“I would maintain the numbers are so significant, have they got enough resources? We are constantly pressing France on this. And we're asking them to be honest with us about where the gaps are because they can't be everywhere and obviously the numbers are high.”

She disclosed France had now agreed to change its law to allow the deployment of drones and surveillance cameras against migrants as part of the £54 million handed to it. France has been prevented from using the technology after a watchdog ruled it breached.

Ms Patel also insisted that plans to create offshore processing centres where migrants reaching the UK would be flown remained “on the table” with other countries, despite their rejection by Albanian ministers.

The plan for offshore processing hubs is modelled on Australia’s use of the Pacific island of Nauru for migrants, and will be designed to deter crossings by flying migrants offshore within seven days of their arrival. 

The plan will be enacted as part of the Government Nationality and Borders Bill which aims to overhaul what Ms Patel describes as the UK’s “broken” asylum system.

She admitted the controversial “push back” policy for Border Force officers on jet skis to turn back small boats would not “stop” the migration. She warned there was “no silver bullet”, adding: “no single country can fix this on their” own.

“We have to work together - the UK, France, Belgium, the Netherlands, Germany, Austria, and most countries in the EU, people coming from other routes,” she said. 

Recriminations were also hurled within the EU on Thursday over Germany’s decision to limit the bloc’s retaliatory sanctions against Belarus over the authoritarian regime’s “hybrid war” tactics of encouraging migrants to mass on the Polish border.

While some European capitals, including eastern states, expressed frustration over the robustness of the EU’s policy, Mr Wallace met with his Polish counterpart Mariusz Błaszczak and agreed to step up Britain’s efforts bolstering Warsaw.

Mr Wallace told The Telegraph he had offered to help Poland by sending more troops because in “‘unconventional’ warfare, you have to stand together on these things. You can’t just let your adversary pick you off one by one”.

He added: “Can you imagine going from Iraq, to here, onto a border, not much clothes, not much food, not much money, and then being a pawn in the Belarussian leader’s game? I think that’s heartless and I think it is cruel.”

He said he believed Russia would “see what this is about and recognise that, you know, Europe and Nato and the West is alert to what’s going on”.

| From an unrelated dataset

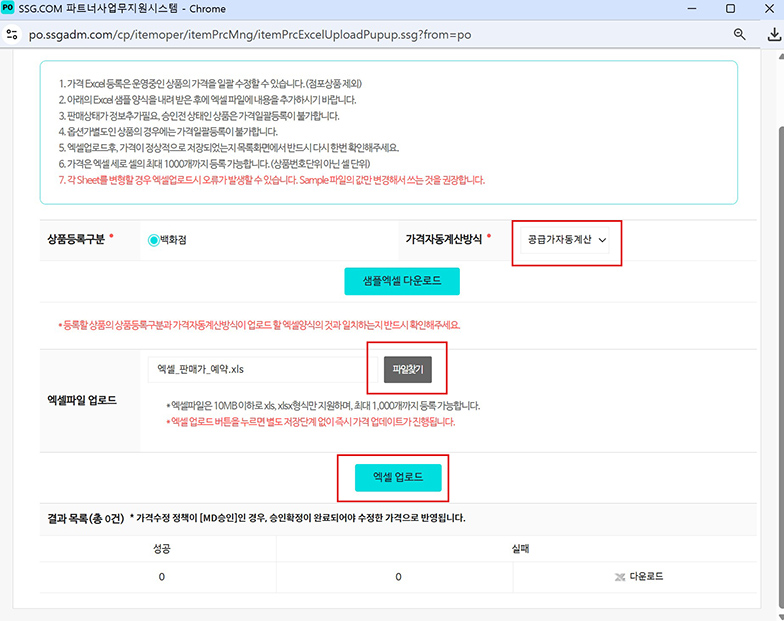
Task: Minimize the Chrome popup window
Action: pyautogui.click(x=685, y=9)
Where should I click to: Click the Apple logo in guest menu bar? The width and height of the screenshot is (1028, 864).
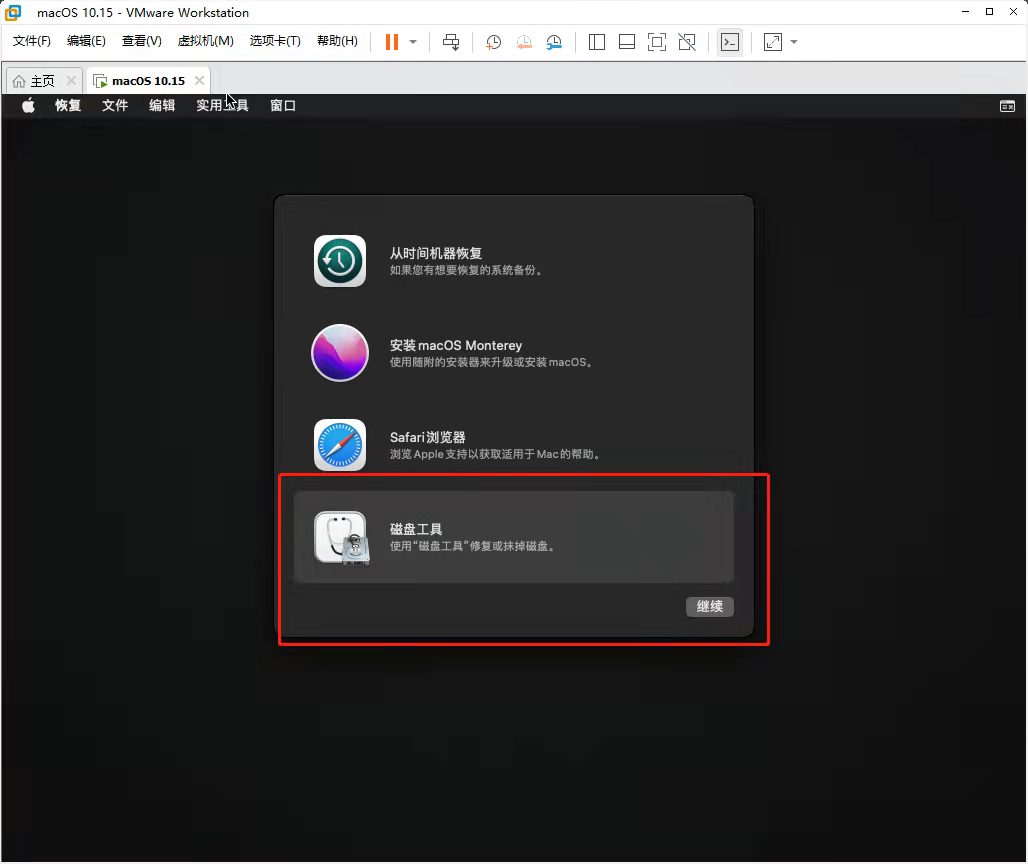27,105
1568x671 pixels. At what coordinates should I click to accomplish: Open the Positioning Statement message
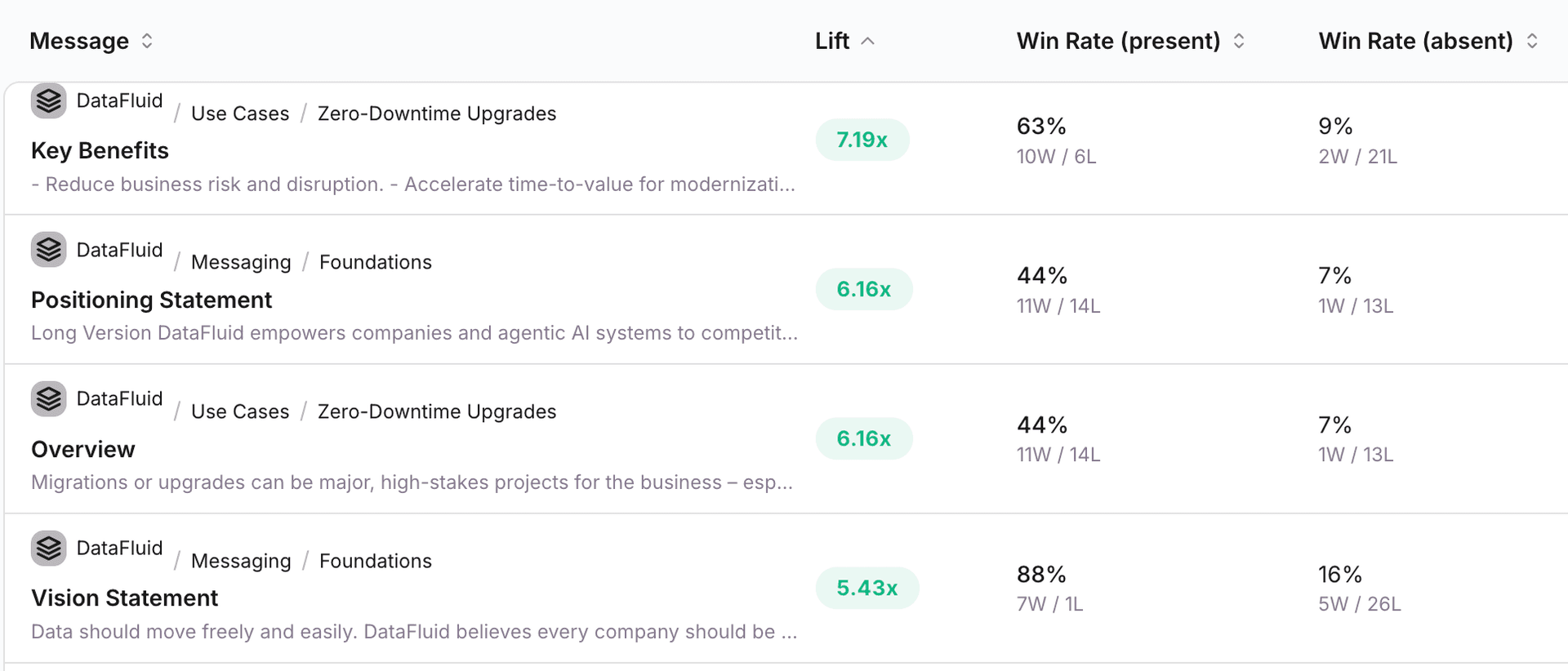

Amid the deteriorating humanitarian and security situation around the Poland-Belarus border, a one-year-old Syrian child on Thursday reportedly became the latest migrant to die. 

Britain became the first nation to offer Poland personnel support, when it flew in soldiers from the Royal Engineers to help reinforce the barbed wire fences protecting the EU’s external borders last week.

Mr Wallace stressed that when the fresh round of soldiers deploy, which could be in a matter of weeks, they will not be undertaking combat roles, but will help with roads and observation posts.

Poland has so far rejected the assistance from Frontex, the EU’s border agency, and Europol, its law enforcement wing, amid a refusal by the bloc to fund the construction of border fences.

On Thursday an agreement was also reached between Mr Wallace and Mr Błaszczak to cooperate on Poland’s future air defence system.

The pact will deliver a “step change in our defence co-operation with Poland and paves the way for our militaries to operate even more closely”, said Mr Wallace.